DATA FOR REVIEW START
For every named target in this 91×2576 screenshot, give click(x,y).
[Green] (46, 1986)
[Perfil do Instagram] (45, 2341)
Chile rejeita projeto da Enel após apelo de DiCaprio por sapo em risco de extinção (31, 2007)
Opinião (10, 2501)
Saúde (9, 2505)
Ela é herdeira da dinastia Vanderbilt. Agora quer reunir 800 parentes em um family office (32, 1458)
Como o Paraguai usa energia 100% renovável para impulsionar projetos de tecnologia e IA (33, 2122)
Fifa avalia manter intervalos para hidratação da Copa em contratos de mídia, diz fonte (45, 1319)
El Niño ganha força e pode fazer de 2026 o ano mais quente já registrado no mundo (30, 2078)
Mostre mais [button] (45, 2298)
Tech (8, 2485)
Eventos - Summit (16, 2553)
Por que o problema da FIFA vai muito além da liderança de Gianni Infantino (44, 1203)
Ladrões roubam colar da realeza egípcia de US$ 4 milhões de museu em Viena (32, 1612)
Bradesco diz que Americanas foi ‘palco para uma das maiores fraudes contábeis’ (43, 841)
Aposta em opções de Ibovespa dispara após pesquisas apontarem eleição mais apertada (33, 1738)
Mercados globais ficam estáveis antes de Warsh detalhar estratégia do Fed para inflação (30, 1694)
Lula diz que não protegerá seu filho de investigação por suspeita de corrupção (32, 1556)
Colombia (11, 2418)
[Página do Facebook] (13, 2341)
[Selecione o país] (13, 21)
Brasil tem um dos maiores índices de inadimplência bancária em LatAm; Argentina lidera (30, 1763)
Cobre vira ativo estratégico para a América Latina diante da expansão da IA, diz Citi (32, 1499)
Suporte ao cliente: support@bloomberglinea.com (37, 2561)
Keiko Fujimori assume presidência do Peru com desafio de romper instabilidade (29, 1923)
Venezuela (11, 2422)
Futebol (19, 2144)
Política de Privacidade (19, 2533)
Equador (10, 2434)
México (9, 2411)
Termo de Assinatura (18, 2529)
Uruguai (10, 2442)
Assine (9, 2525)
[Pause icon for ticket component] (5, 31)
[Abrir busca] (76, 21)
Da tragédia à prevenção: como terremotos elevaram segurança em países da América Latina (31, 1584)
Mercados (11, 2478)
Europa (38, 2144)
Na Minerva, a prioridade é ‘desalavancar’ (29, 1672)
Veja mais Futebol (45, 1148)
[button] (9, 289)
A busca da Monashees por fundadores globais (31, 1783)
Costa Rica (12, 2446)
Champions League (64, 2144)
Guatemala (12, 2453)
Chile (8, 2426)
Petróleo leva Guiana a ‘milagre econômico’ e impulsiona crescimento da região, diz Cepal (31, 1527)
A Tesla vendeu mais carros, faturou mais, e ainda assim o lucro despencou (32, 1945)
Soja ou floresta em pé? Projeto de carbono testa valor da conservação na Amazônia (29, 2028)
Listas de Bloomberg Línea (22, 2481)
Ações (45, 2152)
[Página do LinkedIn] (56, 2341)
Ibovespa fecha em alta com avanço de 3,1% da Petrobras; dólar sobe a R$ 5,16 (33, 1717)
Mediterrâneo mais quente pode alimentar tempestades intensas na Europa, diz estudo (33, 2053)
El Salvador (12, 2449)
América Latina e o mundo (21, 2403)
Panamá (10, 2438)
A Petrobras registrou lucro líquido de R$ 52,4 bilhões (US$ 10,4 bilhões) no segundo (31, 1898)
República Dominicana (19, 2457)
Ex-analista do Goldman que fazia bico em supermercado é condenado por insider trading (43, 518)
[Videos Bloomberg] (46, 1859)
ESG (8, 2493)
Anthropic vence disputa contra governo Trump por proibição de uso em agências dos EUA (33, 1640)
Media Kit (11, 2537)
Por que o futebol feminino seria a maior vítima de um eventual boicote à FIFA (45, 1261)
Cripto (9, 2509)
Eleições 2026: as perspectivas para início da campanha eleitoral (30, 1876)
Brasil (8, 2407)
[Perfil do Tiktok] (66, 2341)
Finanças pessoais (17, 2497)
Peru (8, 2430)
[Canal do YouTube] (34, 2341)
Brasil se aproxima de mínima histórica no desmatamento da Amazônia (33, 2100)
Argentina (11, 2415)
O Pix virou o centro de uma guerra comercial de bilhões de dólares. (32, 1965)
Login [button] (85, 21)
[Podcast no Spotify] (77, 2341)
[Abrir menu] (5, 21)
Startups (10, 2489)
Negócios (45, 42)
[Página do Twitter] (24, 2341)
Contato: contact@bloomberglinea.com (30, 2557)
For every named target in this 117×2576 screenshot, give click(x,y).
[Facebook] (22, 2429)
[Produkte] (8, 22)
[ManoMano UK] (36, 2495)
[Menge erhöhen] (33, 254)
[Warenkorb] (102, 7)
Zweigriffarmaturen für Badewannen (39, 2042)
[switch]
DATA FOR REVIEW END
### DIRECTIONS
Sift through the material above and copy each line that holds "named".

### WRITTEN REPLY
For every named target in this 91×2576 screenshot, give click(x,y).
For every named target in this 117×2576 screenshot, give click(x,y).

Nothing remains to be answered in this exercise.